Obesidade pode ter origem emocional

Não raro, os problemas emocionais são percebidos como consequências da condição de obeso, contudo, conflitos e problemas psiquiátricos podem preceder o desenvolvimento deste problema. Doenças como depressão e ansiedade podem tanto ser consequência como desencadeadoras da obesidade. Pacientes obesos desconhecem mecanismos controladores de saciedade e apetite, o que somado a cultura do corpo perfeito, onde muitas vezes a forma é responsável pela aceitação e sucesso, ajuda a desencadear pensamentos disfuncionais.

Ao evoluir para um transtorno alimentar, passa a enxergar em pessoas magras autocontrole, competência, sucesso e felicidade, o que aflige a autoestima de pessoas acima do peso. A partir dessa ideia, ser magro parece ser a solução para todos os problemas da vida. Pensamentos como esse desencadeiam atitudes extremas, como comer ainda mais para aliviar a frustração de estar fora dos padrões, podendo levar um indivíduo com sobrepeso a desenvolver obesidade mórbida.

Remédios para o tratamento psiquiátrico da obesidade

Quando falamos em obesidade, o tratamento farmacológico raramente é a primeira opção terapêutica. O tratamento precisa ter abordagem multidisciplinar, a dietoterapia associada à psicoterapia, por serem modalidades não-invasivas, devem ser sempre priorizadas.
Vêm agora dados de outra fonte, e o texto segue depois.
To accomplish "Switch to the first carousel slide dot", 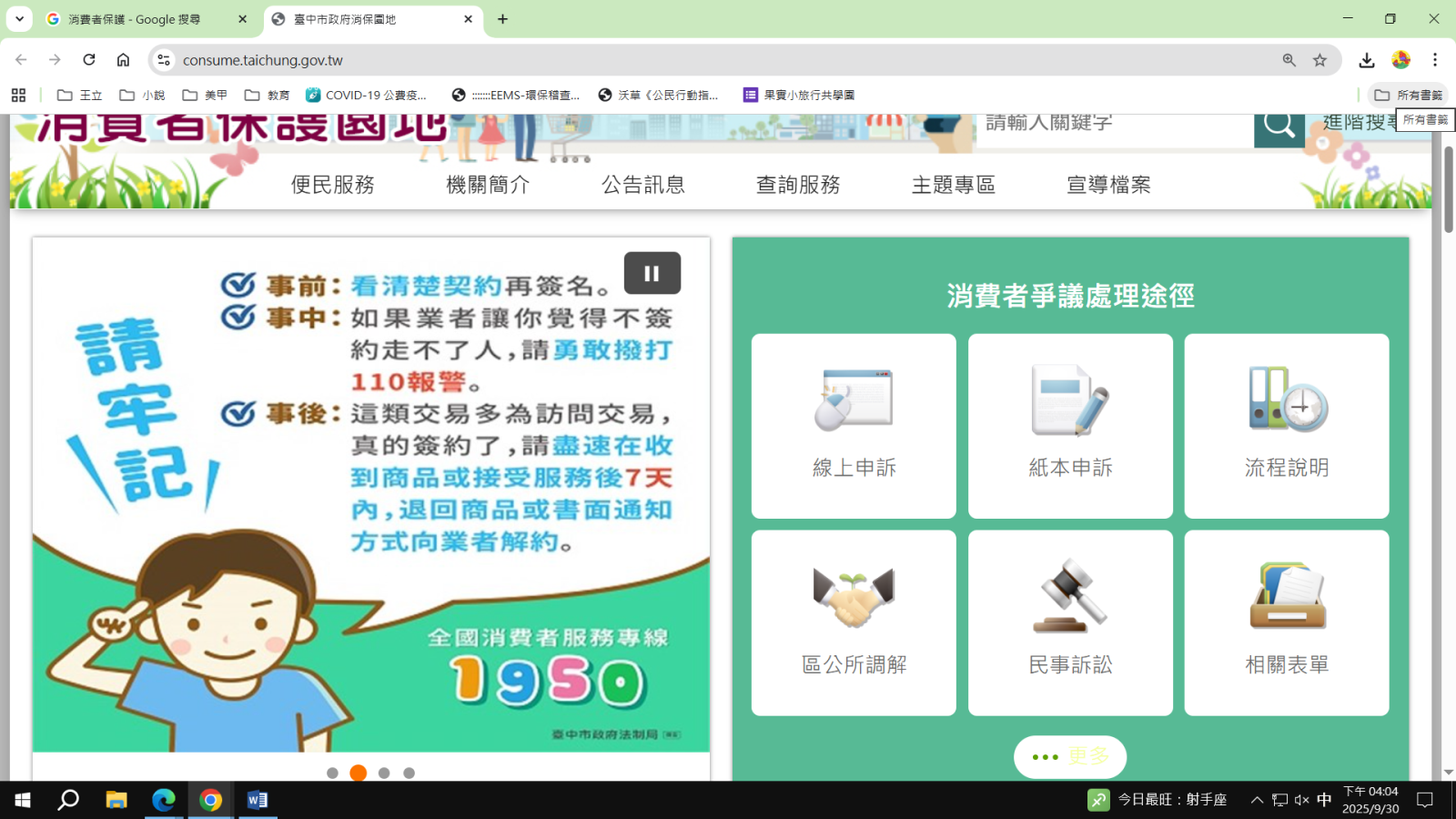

Por dietoterapia entende-se um planejamento alimentar que leve em consideração não apenas a perda de peso, mas a condição patológica e características físicas, nutricionais, psiquiátricas e sociais do indivíduo. Por psicoterapia entende-se a identificação da crença central e da crença intermediária que influenciam a situação de compulsão alimentar.

A partir daí, o trabalho sobre estes conflitos, bem como uma reestruturação cognitiva direcionada para a criação de novos hábitos, com o apoio de imagens orientadas, autoinstrução para equilibrar momentos de contenção e exagero, foco nos objetivos determinados e tranquilidade para resolução de outros problemas alimentares.

Quando conflitos psiquiátricos como os transtornos fóbico-ansiosos, depressão atípica, transtorno da compulsão alimentar periódica (TCAP) e/ou síndrome do comer noturno levarem a ganhos graduais de peso, a farmacoterapia deve ser considerada.